Well, back then we did not have enough data and computation power, but now with Big Data coming into existence and with the advent of GPUs, Artificial Intelligence is possible.

Machine Learning is a subset of AI technique which uses statistical methods to enable machines to improve with experience.

Deep learning is a subset of ML which make the computation of multi-layer neural network feasible. It uses Neural networks to simulate human-like decision making.

The need for Deep Learning

A Step Towards Artificial Intelligence is Machine Learning. Machine Learning is a subset of AI and is based on the idea that machines should be given access to data, and should be left to learn and explore for themselves. It deals with the extraction of patterns from large data sets. Handling large data sets was not a problem.

Machine Learning Algorithms cannot handle High-Dimensional Data — where we have a large number of inputs and outputs: round thousands of dimensions. Handling and processing such type of data becomes very complex and resource exhaustive. This is termed as Curse of Dimensionality.

Another Challenge faced was, to specify the features to be extracted. This plays an important role in predicting the outcome as well in achieving better accuracy. Therefore, without feature extraction, the challenge for the programmer increases as the effectiveness of the algorithm very much depends on how insightful the programmer is.
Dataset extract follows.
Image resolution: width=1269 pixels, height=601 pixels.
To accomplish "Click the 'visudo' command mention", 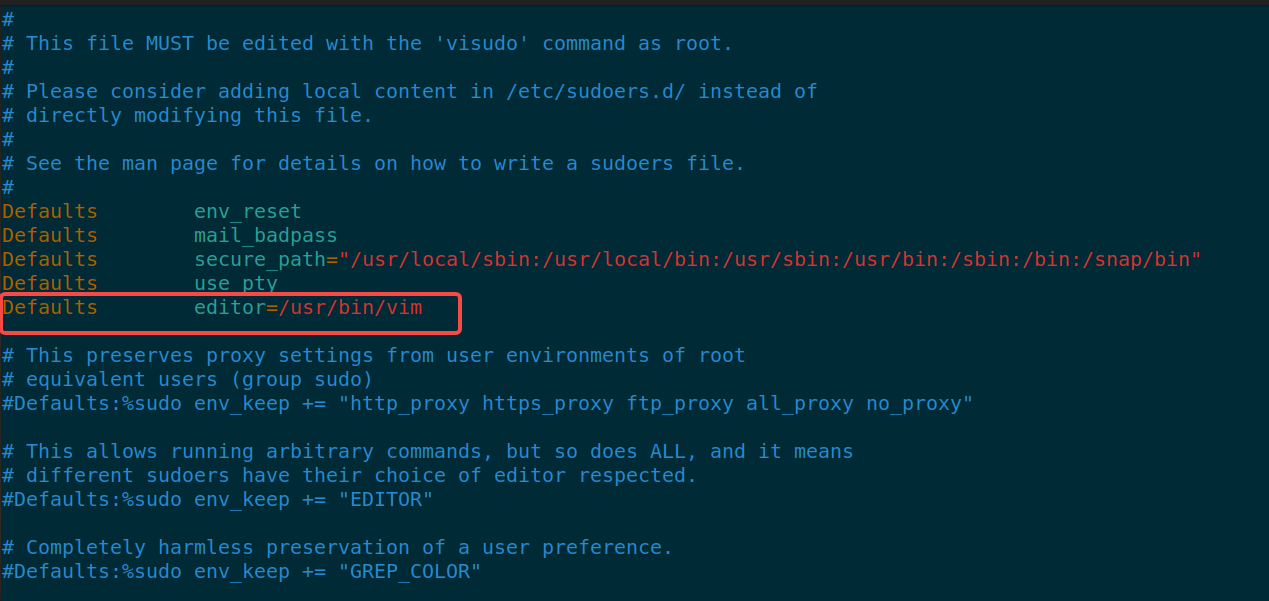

Now, this is where Deep Learning came to the rescue. Deep learning is capable of handling the high dimensional data and is also efficient in focusing on the right features on its own.

What is Deep Learning?

Deep Learning is a subset of Machine Learning where similar Machine Learning Algorithms are used to train Deep Neural Networks so as to achieve better accuracy in those cases where the former was not performing up to the mark. Basically, Deep learning mimics the way our brain functions i.e. it learns from experience.

As you know, our brain is made up of billions of neurons that allows us to do amazing things. Even the brain of a small kid is capable of solving complex problems which are very difficult to solve even using Super-Computers. So, How can we achieve the same functionality in a program? Now, this is where we understand Artificial Neuron (Perceptron) and Artificial Neural Network.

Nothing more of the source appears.